Un piatto, una città, una tradizione
Ah, Venezia! Una città di canali tortuosi, di gondolieri con cappelli stravaganti, di palazzi che sembrano fluttuare sull'acqua e... di baccalà mantecato? Certo che sì! Non potresti separare il baccalà mantecato da Venezia più di quanto potresti separare la pizza da Napoli o la pioggia dall'Inghilterra. Quando cammini attraverso le calli strette e tortuose di Venezia, ti trovi sommerso in un'opera d'arte vivente, un mosaico di cultura e tradizione che ha resistito alla prova del tempo. Ma tra tutti questi splendidi mosaici, il baccalà mantecato è quella piccola, minuscola tessera che, se mancante, farebbe sentire la sua assenza in modo sproporzionato. Sì, è solo un piatto, direte. Ma è un piatto che racconta una storia. Una storia di naufragi, di un pesce venuto dal nord, di consigli segreti e dogi, di tradizioni culinarie e, ovviamente, di Venezia stessa. Quando prendi quel primo, sognante boccone di baccalà mantecato alla veneziana, non stai solo assaporando una delizia culinaria; stai assaporando la stessa essenza di Venezia. E come potrebbe essere diversamente? Una città che ha conquistato mari e mercati, che ha visto imperi sorgere e cadere, che ha ispirato artisti e amanti, non potrebbe avere un piatto qualsiasi come suo emblema.
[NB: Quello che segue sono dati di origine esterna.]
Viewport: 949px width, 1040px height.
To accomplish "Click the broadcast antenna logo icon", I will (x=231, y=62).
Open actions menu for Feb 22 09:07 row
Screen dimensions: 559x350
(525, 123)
Doveva essere qualcosa di speciale, qualcosa che catturasse lo spirito e l'anima di Venezia in ogni forchettata. Quindi, la prossima volta che ti trovi davanti a una porzione di baccalà mantecato, prenditi un momento per riflettere. Rifletti sulla ricchezza della storia che hai davanti, sulla passione e l'impegno di coloro che hanno lavorato per preservarla e, soprattutto, sulla fortuna che abbiamo noi, semplici mortali, di poterne fare parte, almeno in un piccolo modo, ogni volta che ci concediamo un boccone. E con questo, vi saluto, cari lettori, sperando che la prossima volta che camminate lungo una calle veneziana, sentiate l'aroma avvolgente del baccalà mantecato che vi chiama, ricordandovi che non siete solo a Venezia, ma siete diventati parte di Venezia. E onestamente, non c'è niente di più speciale di questo.